### [Exercise goal]
Among the entries below, how many lines contain the string "will"? Only the number, please.

Start of Input data

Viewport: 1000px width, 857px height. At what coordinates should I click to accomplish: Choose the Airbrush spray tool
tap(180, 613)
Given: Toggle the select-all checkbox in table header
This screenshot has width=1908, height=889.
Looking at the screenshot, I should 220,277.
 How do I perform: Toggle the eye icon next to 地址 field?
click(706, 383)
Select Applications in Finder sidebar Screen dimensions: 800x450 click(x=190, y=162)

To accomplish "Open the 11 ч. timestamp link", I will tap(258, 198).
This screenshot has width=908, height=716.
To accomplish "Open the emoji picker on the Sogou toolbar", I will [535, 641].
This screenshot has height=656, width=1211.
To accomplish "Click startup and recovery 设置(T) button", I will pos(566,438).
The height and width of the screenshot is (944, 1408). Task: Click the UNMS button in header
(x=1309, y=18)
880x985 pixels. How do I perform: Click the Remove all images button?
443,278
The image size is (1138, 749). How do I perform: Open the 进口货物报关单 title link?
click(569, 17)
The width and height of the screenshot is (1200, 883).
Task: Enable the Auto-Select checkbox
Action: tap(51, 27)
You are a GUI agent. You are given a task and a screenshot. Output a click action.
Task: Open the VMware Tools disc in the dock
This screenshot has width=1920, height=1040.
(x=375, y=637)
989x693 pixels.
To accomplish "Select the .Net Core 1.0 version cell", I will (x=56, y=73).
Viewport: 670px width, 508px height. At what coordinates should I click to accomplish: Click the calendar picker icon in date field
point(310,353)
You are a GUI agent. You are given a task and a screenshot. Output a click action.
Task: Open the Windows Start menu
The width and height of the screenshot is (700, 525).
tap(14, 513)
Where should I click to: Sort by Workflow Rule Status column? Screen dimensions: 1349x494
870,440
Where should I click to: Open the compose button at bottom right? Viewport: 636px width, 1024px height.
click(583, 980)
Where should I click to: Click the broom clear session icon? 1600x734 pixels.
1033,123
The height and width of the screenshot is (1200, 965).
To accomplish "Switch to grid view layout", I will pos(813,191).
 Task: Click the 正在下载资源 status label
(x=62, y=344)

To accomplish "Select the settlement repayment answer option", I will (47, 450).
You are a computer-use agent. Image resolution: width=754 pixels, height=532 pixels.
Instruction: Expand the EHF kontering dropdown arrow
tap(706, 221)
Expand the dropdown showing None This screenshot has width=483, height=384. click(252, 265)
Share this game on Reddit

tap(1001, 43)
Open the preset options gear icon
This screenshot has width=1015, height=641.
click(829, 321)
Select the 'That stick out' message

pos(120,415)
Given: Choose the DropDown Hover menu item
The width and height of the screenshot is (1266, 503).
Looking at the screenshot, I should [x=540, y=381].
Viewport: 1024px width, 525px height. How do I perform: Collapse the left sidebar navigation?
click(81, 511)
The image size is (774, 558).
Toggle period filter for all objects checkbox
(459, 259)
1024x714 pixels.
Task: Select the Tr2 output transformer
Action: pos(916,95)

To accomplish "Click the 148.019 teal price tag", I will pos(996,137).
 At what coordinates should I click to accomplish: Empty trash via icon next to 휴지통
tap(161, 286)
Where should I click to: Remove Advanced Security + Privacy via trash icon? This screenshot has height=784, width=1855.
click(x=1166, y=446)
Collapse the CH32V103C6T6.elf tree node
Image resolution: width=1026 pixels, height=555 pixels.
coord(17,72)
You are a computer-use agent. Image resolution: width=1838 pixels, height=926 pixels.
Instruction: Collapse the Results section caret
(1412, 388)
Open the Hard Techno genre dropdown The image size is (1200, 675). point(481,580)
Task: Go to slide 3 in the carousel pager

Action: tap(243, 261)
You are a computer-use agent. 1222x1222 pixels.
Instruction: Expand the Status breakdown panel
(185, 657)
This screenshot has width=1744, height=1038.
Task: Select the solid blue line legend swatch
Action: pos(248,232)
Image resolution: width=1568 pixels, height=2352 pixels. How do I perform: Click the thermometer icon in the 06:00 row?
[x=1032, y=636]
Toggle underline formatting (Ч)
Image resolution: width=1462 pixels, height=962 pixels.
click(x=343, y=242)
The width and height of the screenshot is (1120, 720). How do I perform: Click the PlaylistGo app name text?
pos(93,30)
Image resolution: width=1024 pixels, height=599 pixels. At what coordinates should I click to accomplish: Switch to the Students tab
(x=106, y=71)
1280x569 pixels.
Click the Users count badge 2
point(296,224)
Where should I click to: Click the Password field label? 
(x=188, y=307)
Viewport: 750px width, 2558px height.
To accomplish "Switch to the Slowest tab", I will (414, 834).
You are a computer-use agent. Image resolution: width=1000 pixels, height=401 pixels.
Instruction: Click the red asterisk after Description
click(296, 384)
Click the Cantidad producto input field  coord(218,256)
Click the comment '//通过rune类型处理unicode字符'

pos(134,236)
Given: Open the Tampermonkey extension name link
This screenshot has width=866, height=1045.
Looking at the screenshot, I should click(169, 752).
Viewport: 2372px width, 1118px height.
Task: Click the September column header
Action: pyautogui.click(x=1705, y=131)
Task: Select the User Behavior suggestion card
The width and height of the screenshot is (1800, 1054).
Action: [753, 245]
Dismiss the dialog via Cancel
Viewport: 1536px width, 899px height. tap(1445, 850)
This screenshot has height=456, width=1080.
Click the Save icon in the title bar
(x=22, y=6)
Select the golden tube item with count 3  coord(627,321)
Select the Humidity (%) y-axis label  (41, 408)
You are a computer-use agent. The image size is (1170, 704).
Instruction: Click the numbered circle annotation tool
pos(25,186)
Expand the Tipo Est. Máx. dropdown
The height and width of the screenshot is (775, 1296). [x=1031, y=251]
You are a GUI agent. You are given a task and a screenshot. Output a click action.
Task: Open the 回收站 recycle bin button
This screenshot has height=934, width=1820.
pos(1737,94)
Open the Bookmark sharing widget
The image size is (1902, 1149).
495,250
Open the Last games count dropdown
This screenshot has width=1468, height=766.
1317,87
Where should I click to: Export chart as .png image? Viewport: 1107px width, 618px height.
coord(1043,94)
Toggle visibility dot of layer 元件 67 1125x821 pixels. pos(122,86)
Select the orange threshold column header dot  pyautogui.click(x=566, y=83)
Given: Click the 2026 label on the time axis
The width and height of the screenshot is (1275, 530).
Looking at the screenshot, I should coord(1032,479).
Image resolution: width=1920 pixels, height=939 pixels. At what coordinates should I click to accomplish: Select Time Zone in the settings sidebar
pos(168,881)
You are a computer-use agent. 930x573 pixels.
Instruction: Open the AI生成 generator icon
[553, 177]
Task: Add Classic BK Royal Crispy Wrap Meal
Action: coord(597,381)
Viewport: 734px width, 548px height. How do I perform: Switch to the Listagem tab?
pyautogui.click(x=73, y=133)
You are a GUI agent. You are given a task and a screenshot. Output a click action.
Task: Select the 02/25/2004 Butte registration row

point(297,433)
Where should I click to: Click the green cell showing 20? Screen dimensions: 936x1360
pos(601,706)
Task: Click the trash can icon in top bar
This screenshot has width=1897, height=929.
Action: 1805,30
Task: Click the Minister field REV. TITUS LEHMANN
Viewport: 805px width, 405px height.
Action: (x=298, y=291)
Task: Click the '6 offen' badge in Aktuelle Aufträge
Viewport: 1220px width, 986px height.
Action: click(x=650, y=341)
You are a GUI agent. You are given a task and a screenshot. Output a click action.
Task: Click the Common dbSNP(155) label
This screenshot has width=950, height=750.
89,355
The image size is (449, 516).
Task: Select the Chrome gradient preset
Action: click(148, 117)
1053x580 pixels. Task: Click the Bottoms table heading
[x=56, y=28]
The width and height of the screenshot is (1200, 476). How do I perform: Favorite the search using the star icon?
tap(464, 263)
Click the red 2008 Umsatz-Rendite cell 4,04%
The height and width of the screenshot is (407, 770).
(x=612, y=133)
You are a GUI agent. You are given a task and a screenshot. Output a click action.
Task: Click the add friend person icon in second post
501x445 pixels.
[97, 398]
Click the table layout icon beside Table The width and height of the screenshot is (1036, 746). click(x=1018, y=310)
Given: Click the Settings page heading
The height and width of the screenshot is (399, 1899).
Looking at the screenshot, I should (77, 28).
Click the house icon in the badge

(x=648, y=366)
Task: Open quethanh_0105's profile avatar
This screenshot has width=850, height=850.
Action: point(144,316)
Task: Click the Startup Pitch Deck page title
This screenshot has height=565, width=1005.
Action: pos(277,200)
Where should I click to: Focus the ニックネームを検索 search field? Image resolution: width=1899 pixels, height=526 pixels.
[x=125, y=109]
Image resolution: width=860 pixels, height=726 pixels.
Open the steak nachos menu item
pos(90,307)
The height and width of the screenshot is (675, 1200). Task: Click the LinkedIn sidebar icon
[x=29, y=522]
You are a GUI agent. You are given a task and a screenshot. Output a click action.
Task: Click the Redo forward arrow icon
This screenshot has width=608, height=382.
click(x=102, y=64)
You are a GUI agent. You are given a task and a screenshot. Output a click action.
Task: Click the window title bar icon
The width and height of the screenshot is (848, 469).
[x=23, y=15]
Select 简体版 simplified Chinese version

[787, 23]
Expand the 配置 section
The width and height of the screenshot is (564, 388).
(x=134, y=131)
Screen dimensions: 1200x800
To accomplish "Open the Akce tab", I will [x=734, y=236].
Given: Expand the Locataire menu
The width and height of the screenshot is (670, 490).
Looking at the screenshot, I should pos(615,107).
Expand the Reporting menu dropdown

End of Input data

### [Exercise response]
9